Pampered pets UK!
Owners would rather spend less on themselves than let their cats go without
Sunday 06 May 2012
The economy has tanked for a second time, and shoppers are tightening their belts. But the nation's army of animal lovers is still splashing out on gourmet food for their pets, with owners willing to sacrifice their own lifestyles to make sure Fido gets his treats.
While eight in 10 consumers have changed their grocery shopping habits to save money, new research shows only one in 10 pet owners have cut back on what they spend on their animals. It finds 42 per cent spoil pets with treats even though their budgets are tight, with more than half of dog owners indulging their pooches with Christmas stockings.
In fact, the British devotion to animals is such that more than a third of owners claim they would cut back on spending on their own food before that of their pet. "Whether they actually would is questionable, but that just goes to show people do feel strongly about their pets' food," said Kiti Soininen of market analysts Mintel, who wrote the new report. "About two-thirds say they treat their pet with as much care as they would a child, which shows pets are very much seen as a member of a family, and that level of emotional connection shows why people are reluctant to cut back."

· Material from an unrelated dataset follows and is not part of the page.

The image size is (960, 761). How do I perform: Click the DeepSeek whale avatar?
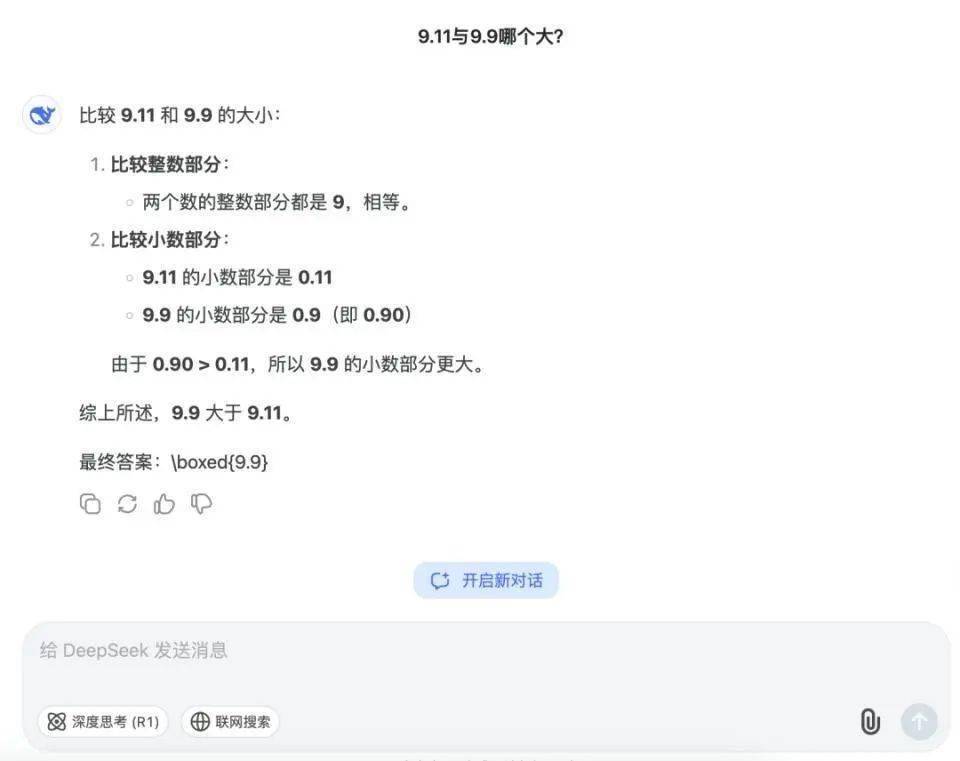pyautogui.click(x=42, y=114)
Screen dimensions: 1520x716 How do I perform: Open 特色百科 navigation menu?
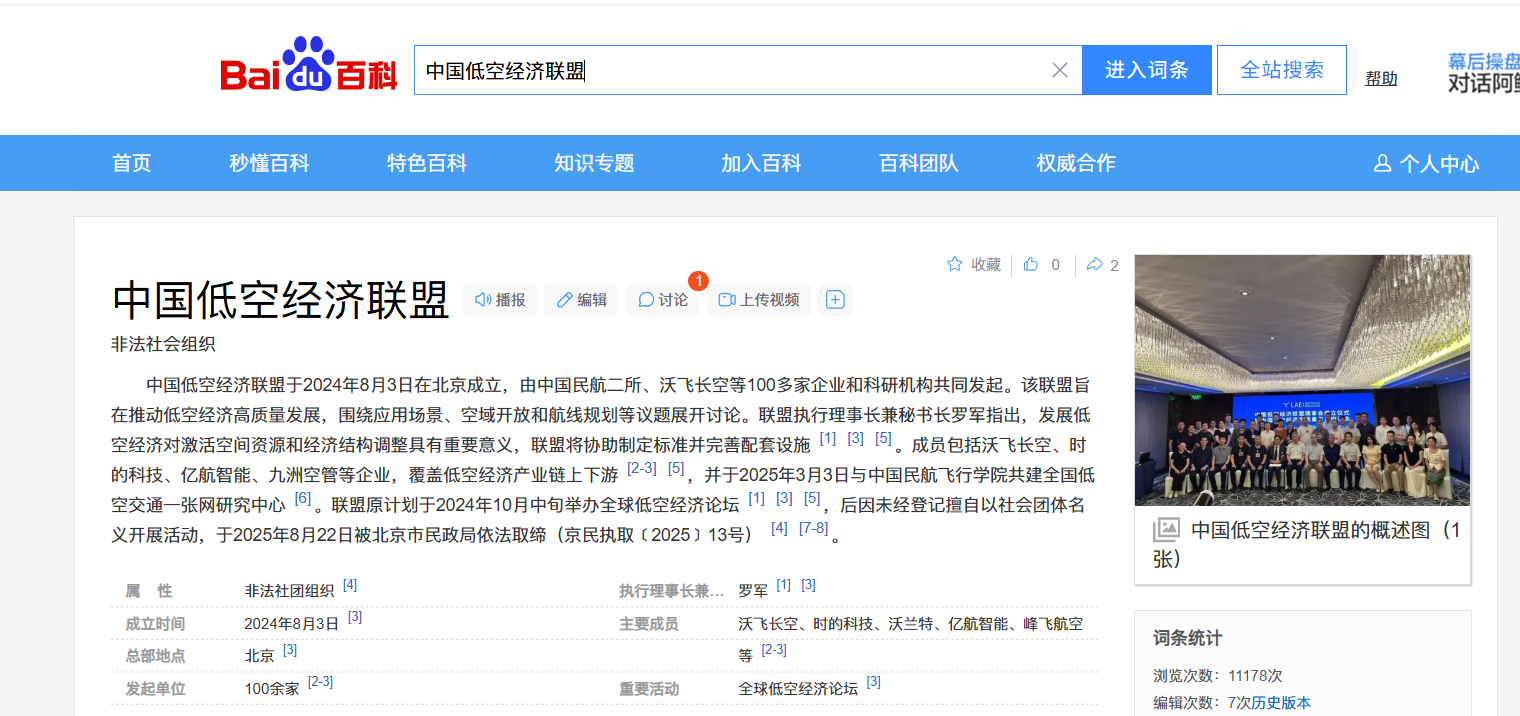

She said that during the recession people were still looking for "affordable treats", whether it was chocolate, wine or something for their animal. Dog snacks and treats made up 28 per cent of pet product launches in 2011.

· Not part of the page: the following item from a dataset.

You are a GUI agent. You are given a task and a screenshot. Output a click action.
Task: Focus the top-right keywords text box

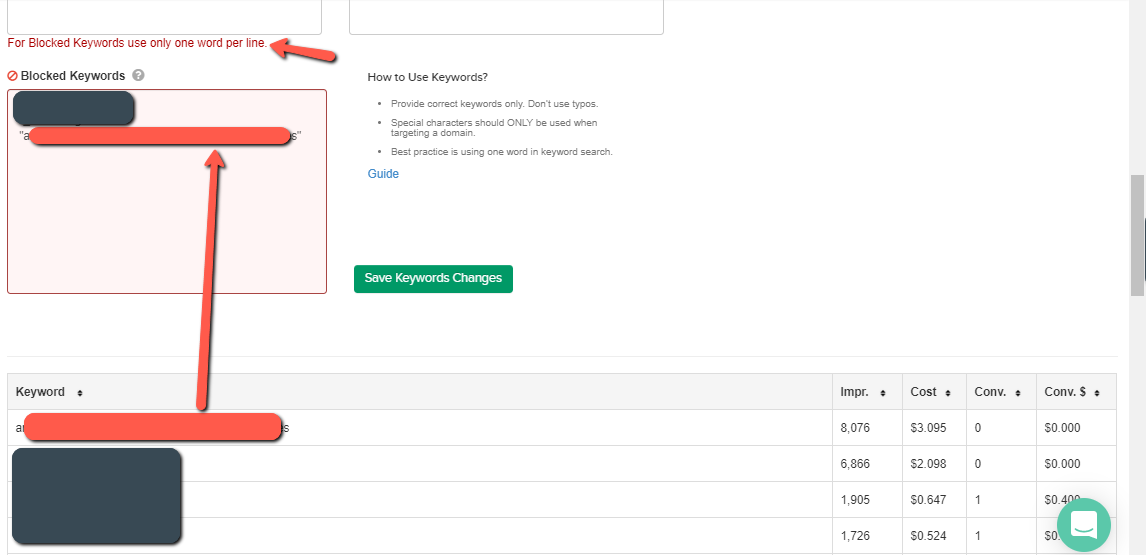[x=506, y=15]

More than half of adults have a pet, with cats just edging out dogs as the most popular companion. The UK pet food and supplies market, worth an estimated £2.7bn, has been quite resilient during the downturn, with "super-premium brands" such as Gourmet, Sheba and Cesar performing well last year. The majority of owners (63 per cent), surveyed in December, said they expect the same quality standards from pet food as they do their own food.
Stephanie Mehanna owns Canine Cookie Company, a pet bakery based in Leigh-on-Sea, Essex that supplies additive-free pet treats such as chicken and organic catnip kitty caviar, liver-flavoured pup-corn and "happy barkday" cakes. She has seen turnover double in each of the past three years as owners become more aware of what goes into pet food.
Harrods' Pet Kingdom, which has a pet spa offering vanilla and blueberry facials, wash and fluff drys and reiki healing, has "substantially increased" its product offering in recent years to meet demand. Later this month, it is launching Italian pasta dishes, including cheese ravioli with duck sauce, for dogs. Some owners prefer to dress their pets in designer clothes, with a Mulberry angora mix dog sweater costing £125. A four-poster pet bed will set you back £700.